Emergent Coordination in Multi-Agent Language Models
Christoph Riedl
TL;DR
This work asks when a population of multi-agent LLMs forms a genuine higher-order collective rather than a loose collection of individuals. It introduces a data-driven, information-theoretic framework based on time-delayed mutual information and partial information decomposition to detect emergent synergy, localize its origins, and assess its functional relevance. Through a group guessing task with three prompting interventions (Plain, Persona, ToM), the study shows evidence of emergent dynamics, identity-linked differentiation, and goal-directed complementarity, with ToM prompts yielding the strongest integration and performance benefits. The findings provide principled design guidance for steering multi-agent collectives and demonstrate that coordinated, higher-order structure—not merely aggregate performance—drives improvements in multi-agent LLM systems.
Abstract
When are multi-agent LLM systems merely a collection of individual agents versus an integrated collective with higher-order structure? We introduce an information-theoretic framework to test -- in a purely data-driven way -- whether multi-agent systems show signs of higher-order structure. This information decomposition lets us measure whether dynamical emergence is present in multi-agent LLM systems, localize it, and distinguish spurious temporal coupling from performance-relevant cross-agent synergy. We implement both a practical criterion and an emergence capacity criterion operationalized as partial information decomposition of time-delayed mutual information (TDMI). We apply our framework to experiments using a simple guessing game without direct agent communication and only minimal group-level feedback with three randomized interventions.
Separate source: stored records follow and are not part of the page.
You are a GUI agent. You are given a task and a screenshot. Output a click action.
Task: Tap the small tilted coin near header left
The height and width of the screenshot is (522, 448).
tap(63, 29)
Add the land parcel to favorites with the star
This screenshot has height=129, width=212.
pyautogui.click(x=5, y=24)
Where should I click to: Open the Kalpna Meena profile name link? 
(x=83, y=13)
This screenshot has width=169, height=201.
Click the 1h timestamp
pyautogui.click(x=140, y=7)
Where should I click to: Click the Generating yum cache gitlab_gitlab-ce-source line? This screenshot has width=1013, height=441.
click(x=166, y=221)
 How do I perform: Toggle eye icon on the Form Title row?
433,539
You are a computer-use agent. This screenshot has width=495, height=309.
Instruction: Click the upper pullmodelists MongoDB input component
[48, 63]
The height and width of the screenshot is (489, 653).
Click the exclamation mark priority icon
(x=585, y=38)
Groups in the control condition exhibit strong temporal synergy but only little coordinated alignment across agents. Assigning a persona to each agent introduces stable identity-linked differentiation. Combining personas with an instruction to ``think about what other agents might do'' shows identity-linked differentiation and goal-directed complementarity across agents. Taken together, our framework establishes that multi-agent LLM systems can be steered with prompt design from mere aggregates to higher-order collectives. Our results are robust across emergence measures and entropy estimators, and not explained by coordination-free baselines or temporal dynamics alone. Without attributing human-like cognition to the agents, the patterns of interaction we observe mirror well-established principles of collective intelligence in human groups: effective performance requires both alignment on shared objectives and complementary contributions across members.